Why does it take so long to get a diagnosis?

"Sometimes a patient goes through a depressive phase three to four times and only then goes through a manic phase," explains Reif, who is the treasurer of the German Society for Bipolar Disorders. "At first everything points to a depression. Only when it comes to a mania does it speak for a bipolar disorder." Diagnosis would be easier with special biomarkers in the blood, i.e. certain laboratory values. Their development is promising, but still a long way from everyday clinical practice, says Reif: "Another reason is that the early warning symptoms are very fuzzy. Concentration and sleep disorders as well as mood swings are not uncommon, especially in adolescents."

It is also possible that the first manic phases are not particularly pronounced. In hypomanic phases, people may be a little more talkative than usual, but still have sufficient self-control. Psychiatrist Reif complains that not all doctors ask precisely and attentively enough. Asking family members about behavioral abnormalities can also provide important information. "If, for example, the wife says that her husband suddenly started whitewashing the kitchen at night and no longer sleeps, that strongly suggests a manic phase."

Therapy modules: psychotherapy and medication

The central element in treatment should be psychotherapy to prevent new phases or to delay them as long as possible. The patients learn to recognize stress factors individually and to minimize them. In most cases, psychotherapy is coupled with medication. Often they are the basis for psychotherapy to be possible at all. According to Reif, the aim is to alleviate the symptoms of a current phase or to prevent the next phase: "Although medication cannot generally prevent further episodes completely, they can lengthen the symptom-free time until the next episode and increase mood, drive and sleep - Stabilize the waking rhythm. "

Lithium, for example, can stabilize mood. In a third of the patients, the disease comes to a standstill.
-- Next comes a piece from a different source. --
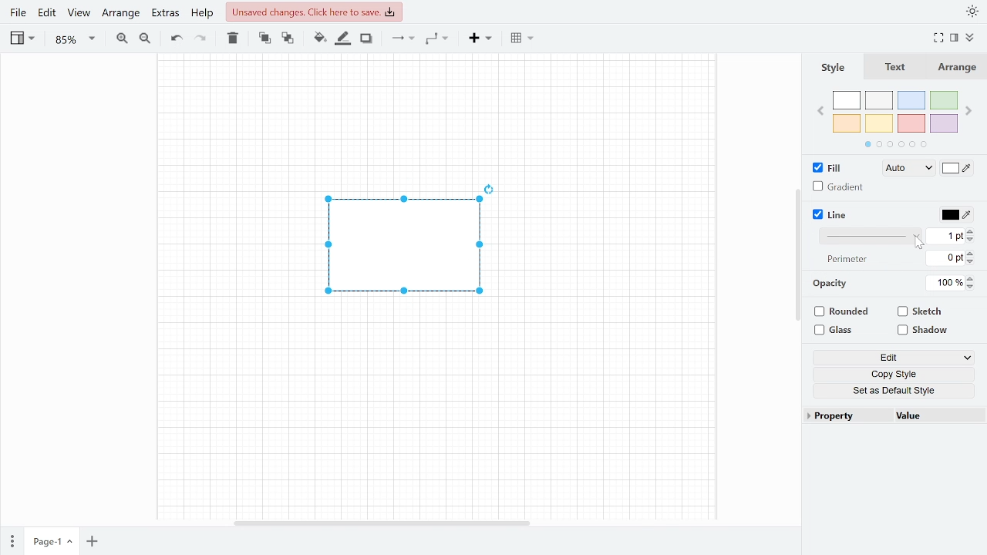  What do you see at coordinates (903, 168) in the screenshot?
I see `Fill style` at bounding box center [903, 168].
Another third responds partially to lithium, the rest unfortunately not at all. Who exactly can benefit from these drugs, however, psychiatrists first poke into the uncertain. Genetic markers are still being developed that might make it possible to make better predictions. It is important that those affected take lithium consistently and regularly and in exactly the right dose. Typical side effects are weight gain, circulatory disorders, tremors, nausea or fatigue.

As an alternative to lithium, antipsychotics and anti-epileptics such as valproate are suitable for treating acute mania and for phase prophylaxis. If the patient is in a depressed phase, antidepressants, mood stabilizers, and some atypical antipsychotics are suitable agents. The drug treatment of mixed conditions is tricky. Antidepressants can worsen the condition here, so they are unsuitable. "We usually use a mixture of lithium and certain anti-epileptic and antipsychotics," says Reif. Waking therapy with sleep deprivation and electroconvulsive therapy should also be mentioned as non-drug methods. And, quite banally, sport can also lighten the mood.

"We can treat a bipolar disorder comparatively well today - always adapted to the respective phase," says the Frankfurt physician Reif. Unfortunately, there is a lack of psychotherapists and psychiatrists who are well versed in the clinical picture. In addition, more money is needed for research in order to further improve the therapy as quickly as possible.

Psychotherapy for relatives too

The relatives who suffer from life with a manic-depressive patient can also be included and trained in psychotherapy. Here they learn how to best deal with the situation and differentiate between healthy and unhealthy behavior. In addition, to protect themselves, they should learn to balance between affection and demarcation. After all, they have to endure the contrasting phases of a manic-depressive illness. Since most of those affected lose insight into the illness during a manic phase - they feel great - knowing about the illness in one's personal environment is all the more important.